E’ l’8 agosto del 2019, Scario, Cilento, Sud Italia. Il francese Simon Gautier ama il trekking ma non è un esperto scalatore, si arrampica con difficoltà lungo i crinali della costa della Masseta, all’ombra del Massiccio del Monte Bulgheria, nelle ore in cui il sole che sorge lo accarezza ancora senza torturarlo. Poi, all’improvviso, il piede finisce nel punto sbagliato, le scarpe con cui è partito dai sampietrini di Roma lo tradiscono, non hanno chiodi e scanalature profonde come quelle che utilizzano gli escursionisti più esperti. Alle 8.48 Simon scatta due foto, una al panorama che vede di fronte a sé, un’altra a un costone roccioso che lo sovrasta, il suo killer. Un minuto dopo Simon cade, rotola giù, le gambe si fracassano, il dolore è lancinante, il ragazzo chiama col suo cellulare l’amica romana che conosceva il suo itinerario, ma lei non risponde, forse dorme, quindi prova col 112, chiede aiuto ma non riesce a fornire indicazioni precise, “sono caduto, vedo il mare”, ma non basta, lo dirottano al centralino del 118. Una drammatica registrazione agli atti dell’inchiesta restituisce la voce incrinata dalla sofferenza, l’affanno di Simon, che perde sangue e lucidità, “scusate, la mia testa non funziona bene adesso…”, ma lo studente francese una cosa precisa, inequivocabile, la dice: “Sono partito da Policastro, andavo verso Napoli”. Informazione, forse, sottovalutata nell’immediatezza, dai soccorritori. Il cadavere del giovane studente francese viene ritrovato il 18 agosto del 2019, nove giorni dopo la sua scomparsa, al termine di giornate segnate da polemiche e disperazione, che apriranno la strada a un’inchiesta della magistratura che non troverà colpevoli. “Simon morì velocemente, niente e nessuno avrebbe potuto salvarlo”, scrive il giudice nell’archiviazione del caso. Ma davvero fu tutta colpa solo e soltanto di Simon, che commise errori decisivi nella sua avventura cilentana?

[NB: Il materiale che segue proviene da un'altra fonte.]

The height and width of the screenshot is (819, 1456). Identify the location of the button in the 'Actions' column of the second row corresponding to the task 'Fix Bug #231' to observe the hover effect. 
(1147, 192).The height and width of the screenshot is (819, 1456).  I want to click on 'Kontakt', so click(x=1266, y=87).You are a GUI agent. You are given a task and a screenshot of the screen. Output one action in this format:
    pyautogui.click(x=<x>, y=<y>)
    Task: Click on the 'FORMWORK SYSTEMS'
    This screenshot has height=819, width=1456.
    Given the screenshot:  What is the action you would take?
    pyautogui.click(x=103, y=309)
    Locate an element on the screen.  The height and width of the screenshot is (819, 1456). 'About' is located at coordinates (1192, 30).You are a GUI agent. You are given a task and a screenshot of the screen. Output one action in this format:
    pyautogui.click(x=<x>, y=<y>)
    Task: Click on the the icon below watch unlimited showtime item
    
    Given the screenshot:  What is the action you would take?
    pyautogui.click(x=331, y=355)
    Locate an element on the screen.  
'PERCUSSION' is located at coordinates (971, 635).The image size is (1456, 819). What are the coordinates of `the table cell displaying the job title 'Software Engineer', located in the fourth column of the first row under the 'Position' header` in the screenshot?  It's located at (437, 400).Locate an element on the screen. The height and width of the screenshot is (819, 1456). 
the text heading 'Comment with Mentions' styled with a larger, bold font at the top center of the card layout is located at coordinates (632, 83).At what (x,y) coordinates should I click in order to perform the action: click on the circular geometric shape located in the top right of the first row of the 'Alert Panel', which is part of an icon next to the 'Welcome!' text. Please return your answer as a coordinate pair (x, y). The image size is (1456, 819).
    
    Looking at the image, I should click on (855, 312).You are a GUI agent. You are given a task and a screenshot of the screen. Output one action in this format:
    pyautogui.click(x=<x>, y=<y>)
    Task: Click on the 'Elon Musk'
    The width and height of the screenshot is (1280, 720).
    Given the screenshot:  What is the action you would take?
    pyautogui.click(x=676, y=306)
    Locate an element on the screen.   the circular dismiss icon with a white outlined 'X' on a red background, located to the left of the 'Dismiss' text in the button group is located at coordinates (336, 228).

A questo e ad altri interrogativi ha provato a rispondere Luca Maurelli, giornalista, caposervizio del settore Politico al Secolo d’Italia e membro dell’Associazione stampa parlamentare, autore di libri d’inchiesta, nel volume “Io vedo il mare. La vera storia di Simon Gautier che si smarrì con Dostoevskij su un sentiero del Cilento” (Guida Editori, prefazione di Giuliano Ferrara, conclusioni di Massimiliano Gallo), presentato al PalabancaEventi di via Mazzini – nell’ambito dell’Autunno culturale della Banca di Piacenza – dall’Autore in dialogo con Giuseppe Gandini, ex dirigente del settore Cultura del Comune di Castelsangiovanni e Carlo Emanuele Manfredi, ex direttore della Passerini Landi, gli studiosi che aiutarono il 28enne francese nelle sue ricerche storiche per il dottorato dopo la laurea alla Sorbona. Già, perché il libro di Maurelli si occupa, oltre che della vita e della fine tragica di Simon, anche di quel soggiorno di studio a Piacenza, con testimonianze di chi lo conobbe e gli diede una mano a preparare la tesi di dottorato.
Lo studente francese – hanno spiegato il dott. Manfredi e il dott. Gandini, dopo l’intervento di saluto del condirettore generale della Banca Pietro Coppelli – in Emilia (era l’aprile del 2019) cercava notizie sul mecenate Annibale Scotti, prestigiosa figura del Ducato di Parma e Piacenza, fedelissimo di Elisabetta Farnese, regina di Spagna, nata a Parma nel 1692, di stanza nelle ville piacentine prima di spostarsi a Madrid, nel 1734, dove la raggiunse proprio il marchese Scotti, emissario alla corte spagnola come diplomatico e mecenate, appassionato di arte e procacciatore di finanziamenti per talentuosi artisti. Tra le ventisette stanze di Villa Braghieri Simon Gautier ebbe come cicerone e padrone di casa appunto Gandini, responsabile della residenza, che ebbe modo di conoscere quell’intellettuale amante dell’arte, giramondo, di stanza a Roma, dove doveva consegnare nelle settimane successive la sua tesi di dottorato con le preziose informazioni raccolte nel Piacentino (pubblicata postuma nel 2021). Gandini aveva promesso a Simon informazioni e documenti, ma gli offrì anche ospitalità, quella piacentina, fatta di cibo e chiacchiere colte.